If there’s any mobile title to perfectly capture this bipolar reaction, Manos: The Hands of Fate would be the one. Except for the fact that it’s brand new.
Built under the classic tradition of “this movie is popular so let’s make a game that is extremely loosely related to it”, Manos: The Hands of Fate is loosely based on the film of the same name. Considering that the film is widely regarded as one of the absolute worst films ever to see the light of day, this route was definitely for the best. In fact, Manos isn’t a bad game at all.

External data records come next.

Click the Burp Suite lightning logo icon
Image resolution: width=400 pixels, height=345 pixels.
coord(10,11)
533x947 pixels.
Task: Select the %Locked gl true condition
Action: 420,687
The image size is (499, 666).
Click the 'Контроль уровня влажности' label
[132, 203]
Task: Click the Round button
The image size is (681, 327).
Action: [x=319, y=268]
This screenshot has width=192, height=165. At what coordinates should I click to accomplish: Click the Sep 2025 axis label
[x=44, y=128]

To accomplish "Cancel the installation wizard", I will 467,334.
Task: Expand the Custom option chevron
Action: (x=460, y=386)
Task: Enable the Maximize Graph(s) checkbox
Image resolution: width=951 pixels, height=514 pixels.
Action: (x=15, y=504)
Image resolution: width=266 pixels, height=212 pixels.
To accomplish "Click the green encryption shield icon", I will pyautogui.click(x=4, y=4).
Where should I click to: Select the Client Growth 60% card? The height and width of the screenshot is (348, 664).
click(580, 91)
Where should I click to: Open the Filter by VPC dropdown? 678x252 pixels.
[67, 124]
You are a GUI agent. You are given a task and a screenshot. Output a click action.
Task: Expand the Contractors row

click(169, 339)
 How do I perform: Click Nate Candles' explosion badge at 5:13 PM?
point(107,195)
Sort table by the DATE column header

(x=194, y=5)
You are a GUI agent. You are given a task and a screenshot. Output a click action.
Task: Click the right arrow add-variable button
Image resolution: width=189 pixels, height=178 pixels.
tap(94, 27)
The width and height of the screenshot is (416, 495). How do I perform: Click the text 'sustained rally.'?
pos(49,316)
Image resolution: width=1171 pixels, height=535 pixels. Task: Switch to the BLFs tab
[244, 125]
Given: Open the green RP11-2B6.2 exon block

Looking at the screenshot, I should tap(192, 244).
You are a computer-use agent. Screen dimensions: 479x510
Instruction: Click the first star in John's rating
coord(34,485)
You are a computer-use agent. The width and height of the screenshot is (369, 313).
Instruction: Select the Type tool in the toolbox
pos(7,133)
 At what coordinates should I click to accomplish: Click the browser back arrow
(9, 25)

The adventure is so closely modeled after games of the NES era (from the NES-style App icon to the old-school sprites) that you might not even realize it isn’t a remake. As you carry Mike from stage to stage in search of the mysterious Master as you protect your family. In NES terms, you’re in for some good ol’ fashioned platformin’ and shootin’.“While the two-button game is one that clearly suits itself best to a physical controller, the virtual buttons really aren’t so bad. I found myself having little issue at all, and I was frequently able to make complex jumps and shots without much difficulty.
Stages are fairly straightforward, but have a couple of fun twists. While the game only presents you with a single weapon upgrade in the form of a shotgun, the real adventure comes in obtaining stage’s “hand of fate”. While gameplay is split up into episodic levels, each hand of fate awards you with an extension to your life meter for future levels, encouraging exploration and improvement of previous trials.
Being modeled after the NES classics meant that Manos was due for some frustrating difficulty, but a great deal of it is fair. The kanoodling car couple and heat-seaking eyeballs were particularly frustrating, but only in that perfect “man why am I so stupid?” kind of way.
“The bosses at the end of each stage, however, aren’t much to write home about. While classic bosses reward memorization and learning, most major enemies follow a randomly generated movement pattern. Because of this, I found myself having trouble with some bosses on my 10th playthrough that I had no trouble with over my first few.
My final complaint with Manos is in the demonically programmed stage 5. This stage, the only one where you move vertically and fire from an airplane, is absolutely dreadful. Despite accumulating hands of fate to increase your life bar, every hit on the airplane stage is instant death. Not only does this make the final boss encounter completely grueling, but it also creates a checkpoint that will instantly kill you 90 percent of the time if you fall around halfway through the level. Playing a perfect game from stages 1-4 and accumulating 10 extra lives, only to have everything taken away by one foul checkpoint, leaves a pretty painful sting.
All problems aside, though, Manos was a pretty addicting experience. It felt just like a game out of my childhood, and continued to call me back for another playthrough after running out of lives. There might be a few device-shattering moments of frustration, but its accurately emulated retro style is plenty of fun. Get this, and pretend the movie never existed.